REQUIREMENTS:
(1) Give every email address that appears in the mailing-list post, in the form the post writes it.
(2) Copy the mailing-list post from "(I suspect perhaps" to "schoolbook, at least.)", swapping "schoolbook" for "Karatsuba".

EXCERPT PROVIDED:
---
[messaging] Bounding hash 2d preimage bits (was Re:...Test Data)

David Leon Gil coruus at gmail.com
Wed Jul 23 07:53:23 PDT 2014


(I suspect perhaps Joseph was thinking about prime-based-crypto in his comment. Or is there a good way of cheaply generating (strong) RSA keys? The obvious approach is to just pick two strong primes and then just multiply by, say, all primes less than 2^w, where w is the word length, which is a factor of N/w cheaper for schoolbook, at least.)


In general, the speedup of just doing adds or doubles is very roughly the bit length of the EC key, right? (I have a factor of 515 for Ed448-Goldilocks based on benchmarks, which seems in accord with my intuition.)
—
Sent using alpine: an Alternatively Licensed Program for Internet News and Email

On Wed, Jul 23, 2014 at 8:10 AM, Robert Ransom <rransom.8774 at gmail.com>
wrote:

> On 7/22/14, Joseph Bonneau <jbonneau at gmail.com> wrote:
>> It's never possible to precisely compare brute-force but we should try to
>> steer it around basic symmetric-key crypto block operations as a standard.
---
MATERIAL SUPPLIED:
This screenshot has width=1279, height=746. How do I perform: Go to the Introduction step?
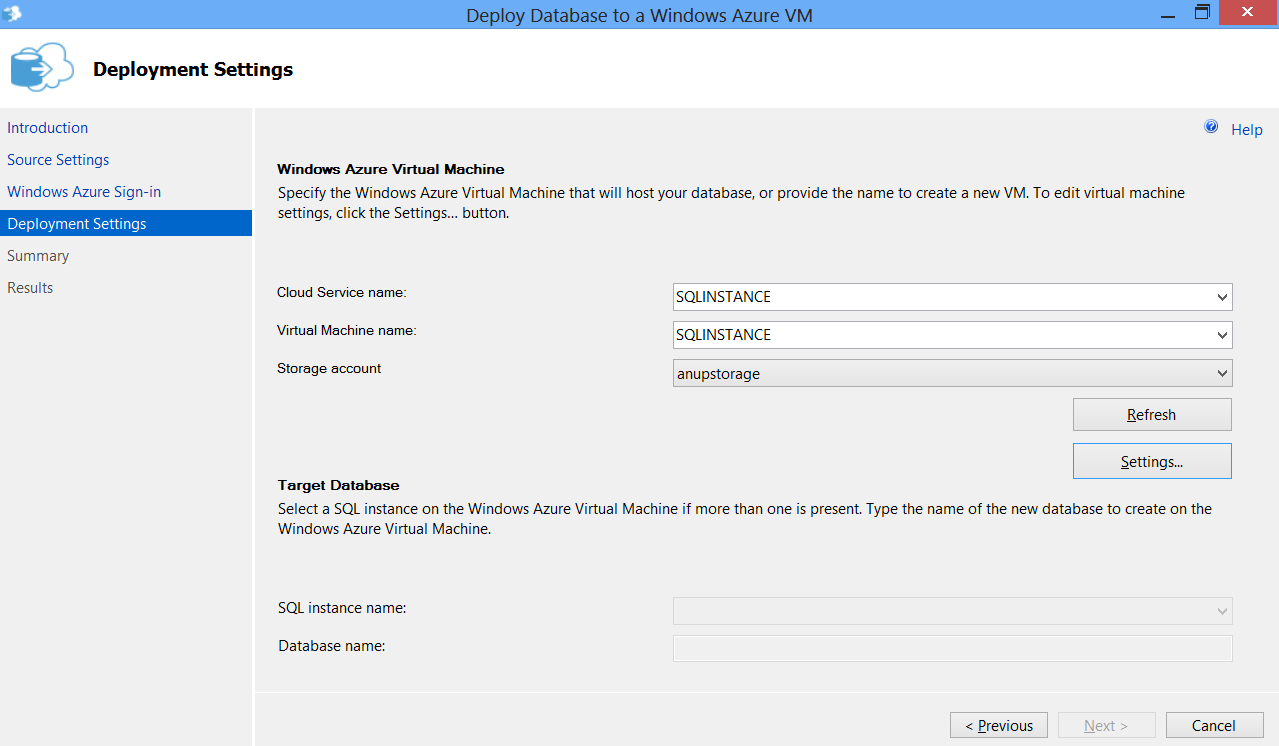(48, 128)
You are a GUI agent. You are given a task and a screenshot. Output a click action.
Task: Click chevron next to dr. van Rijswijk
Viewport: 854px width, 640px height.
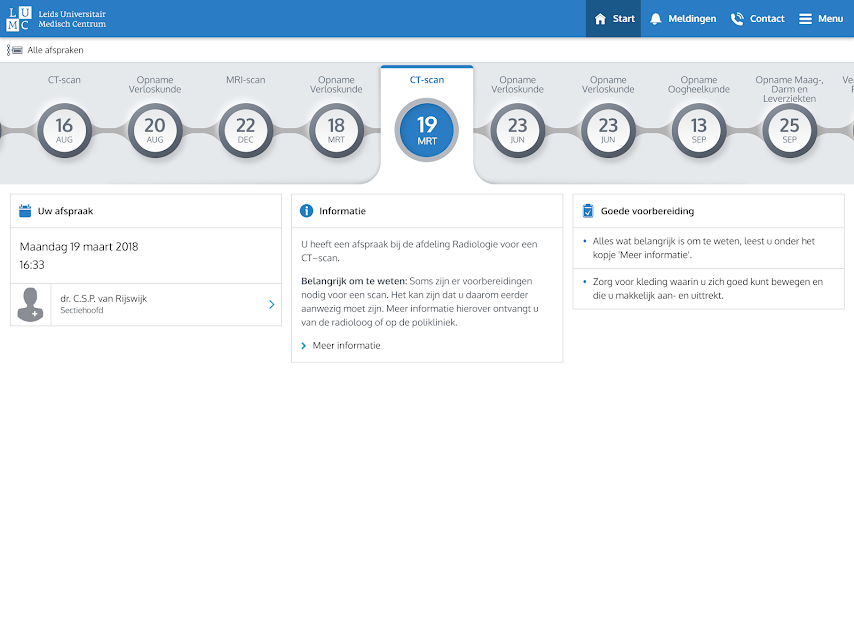[x=271, y=304]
---
ANSWERS FOR THIS EXERCISE:
(1)
coruus at gmail.com
rransom.8774 at gmail.com
jbonneau at gmail.com

(2)
(I suspect perhaps Joseph was thinking about prime-based-crypto in his comment. Or is there a good way of cheaply generating (strong) RSA keys? The obvious approach is to just pick two strong primes and then just multiply by, say, all primes less than 2^w, where w is the word length, which is a factor of N/w cheaper for Karatsuba, at least.)